Я в нашем браке — терпила.

 

Я в нашем браке - терпила. В словаре это слово означает слабый, не способный постоять за себя человек. А в криминальном жаргоне пренебрежительное терпила - это жертва преступления,

В словаре это слово означает «слабый, не способный постоять за себя человек».

А в криминальном жаргоне пренебрежительное «терпила» — это жертва преступления, потерпевший.

В принципе, мне все подходит.

В нашем потерпевшем кораблекрушение браке я — жертва насилия над собой.

Про «терпилу» я ляпнула на празднике, где было много твоих друзей.

Все восприняли это как шутку, но ты обиделся на нее, и процедил сквозь сцепленные зубы: «Дома поговорим».

Ты всегда обижался на правду.
Не просто обижался — наказывал.

Если я смела сказать о своих чувствах, ты криком до вздутых вен доказывал, что чувствую я не правильно, или — что еще страшней — восклицал пораженно-угрожающе: «Ах, вон оно что!!!», полыхая негодованием.

И я сжималась от ужаса и тут же начинала жалеть о том, что сказала. Вот в одном фильме был такой прибор, который мог стирать память на нужный промежуток времени, и я всегда отчаянно жалела, что такого прибора не существует за пределами фантастических триллеров.

Исправить ничего нельзя. Стереть нельзя. Вот сдалась мне эта чертова правда Вот зачем

Жили — не тужили.

Ты наказывал меня изощренно. Либо хлопал дверями, либо проучивал (ах терпила Ну я покажу тебе, что такое терпила), либо унижал, либо не давал денег, либо замыкался в себе, отталкивал мои руки, когда я подходила.

Любая ссора заканчивалась словесным парадом твоих побед и объяснением мне, что я плохая жена, не ценю тебя, не даю то, что тебе надо, а только потребляю.

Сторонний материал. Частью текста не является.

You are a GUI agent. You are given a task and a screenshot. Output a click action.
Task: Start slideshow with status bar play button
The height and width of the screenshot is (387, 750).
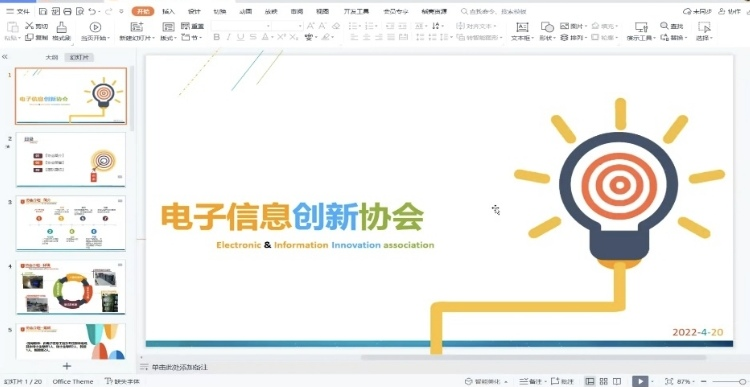point(640,381)
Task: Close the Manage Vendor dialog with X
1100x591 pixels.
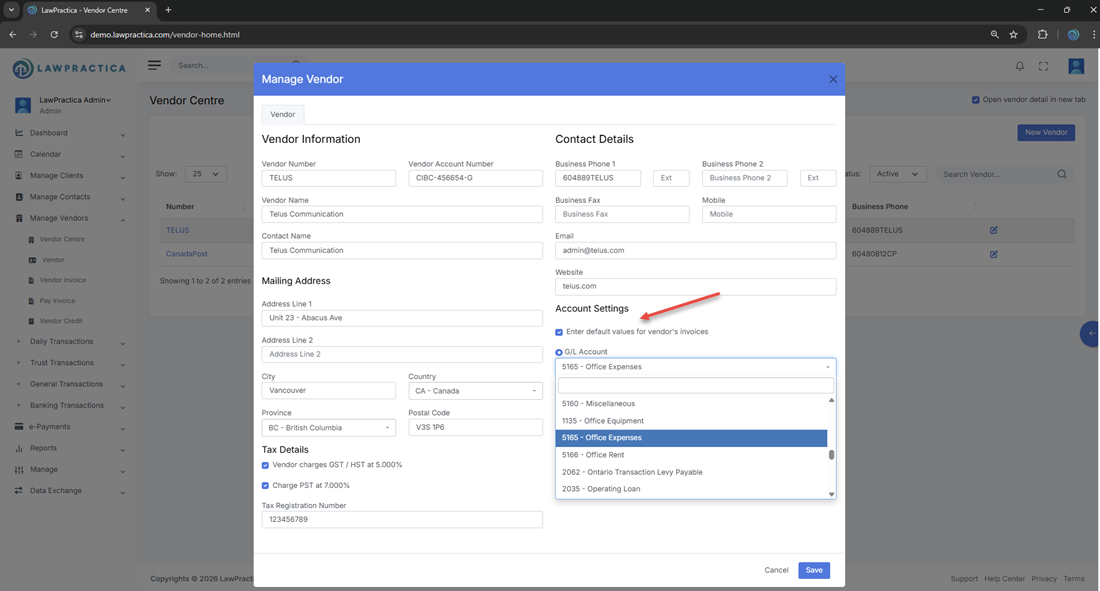Action: point(832,79)
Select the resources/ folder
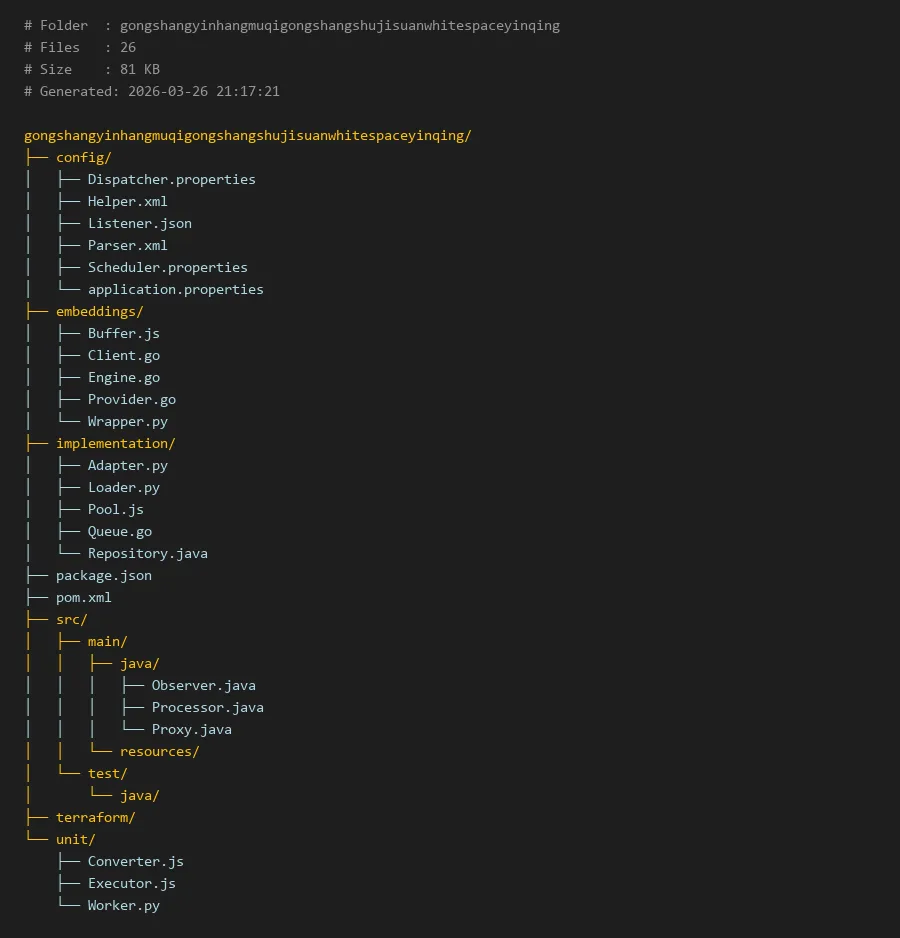The height and width of the screenshot is (938, 900). tap(159, 751)
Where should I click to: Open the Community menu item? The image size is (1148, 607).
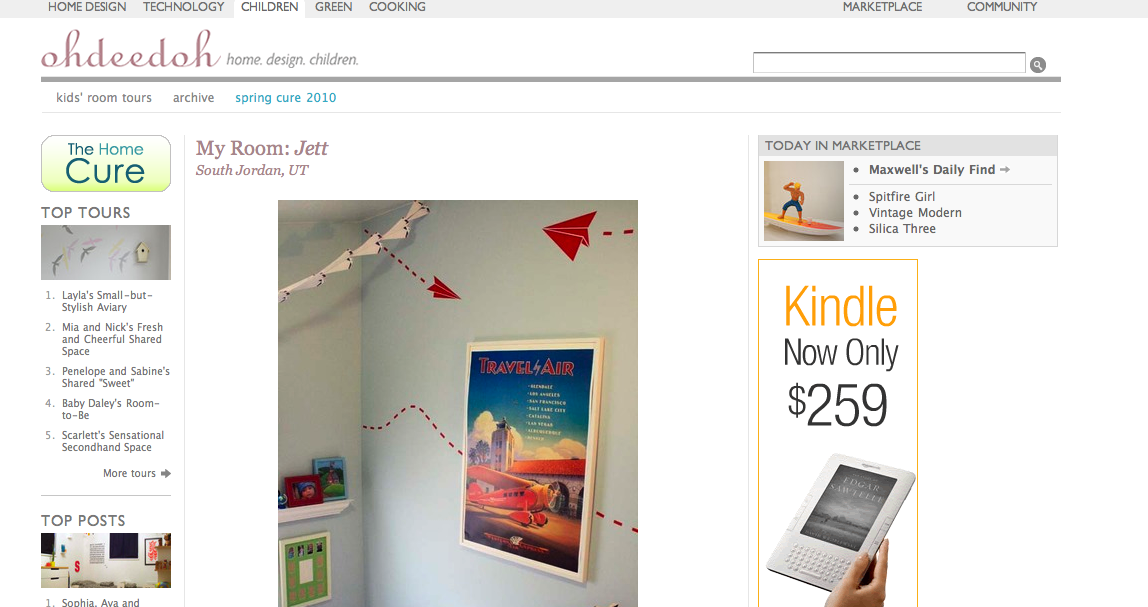1002,7
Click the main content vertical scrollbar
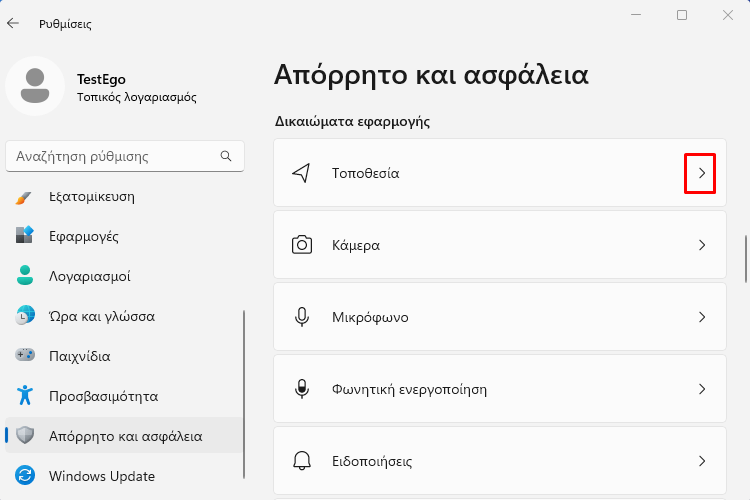The width and height of the screenshot is (750, 500). (x=745, y=259)
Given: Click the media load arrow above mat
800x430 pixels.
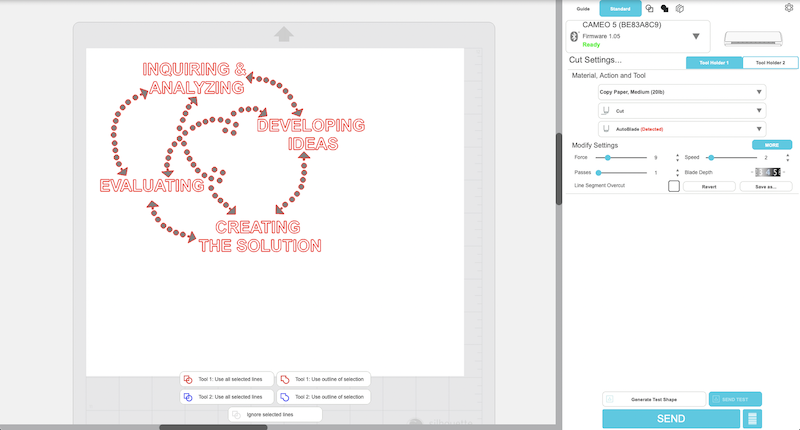Looking at the screenshot, I should point(284,35).
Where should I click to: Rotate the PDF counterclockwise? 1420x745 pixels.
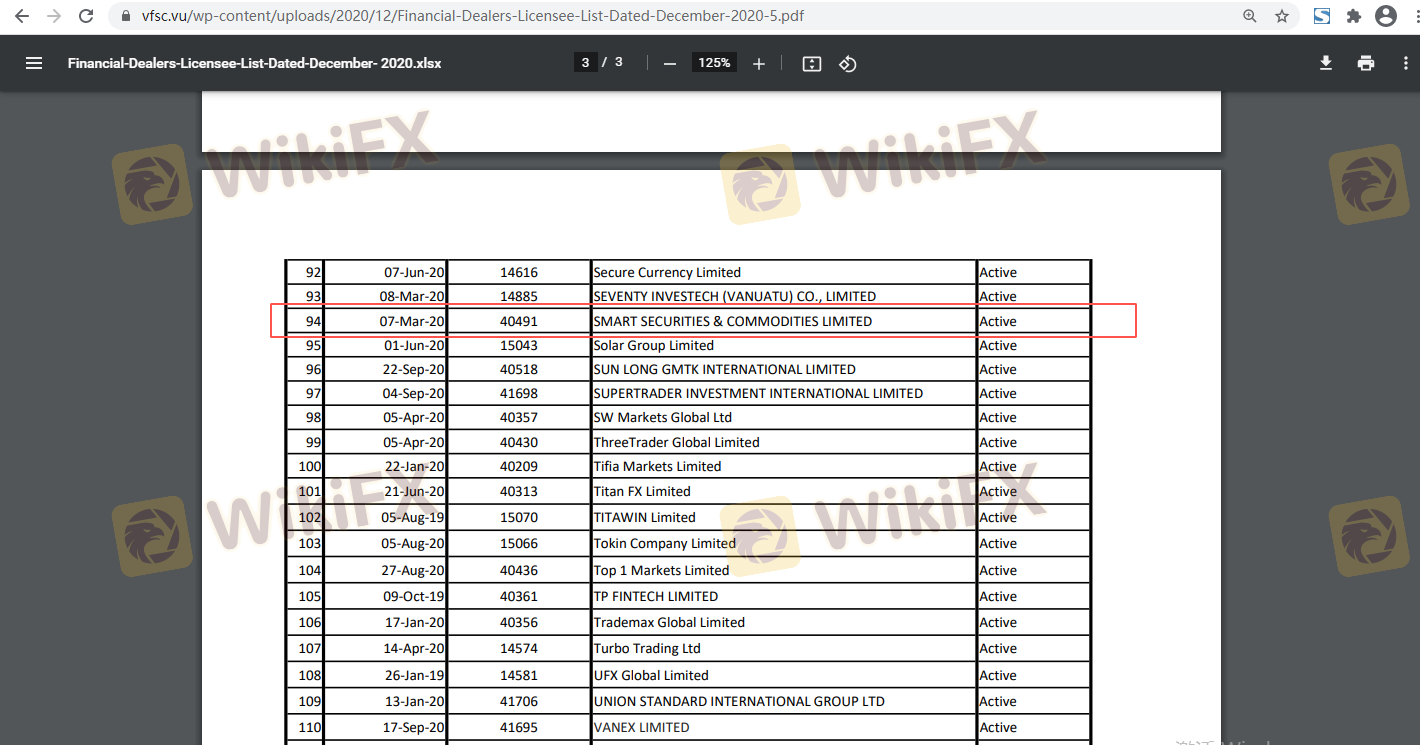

Самое страшное, что я так всегда радовалась за тебя, так нахваливала, что совсем не понимаю, о чем речь.
Не понимаю, как это делать сильнее

То есть я отдаю максимум, а тебе это так мало, что ты даже не замечаешь.

Это как … ты хочешь пить, я отдаю всю имеющуюся в доступе воду, а тебе этого критично мало, ну, как глоточек. Не напился — только раздразнился.

Эти разговоры о победах начались, когда закончились победы. Я прямо почувствовала, как ты изменился. Такой крутой, свободный и успешный, ты вдруг оступился, потерял доверие, выпал из пула приближенных к начальству.

Аппаратная машина хотела тебя выплюнуть, но ты удержался на какой-то невнятной должности.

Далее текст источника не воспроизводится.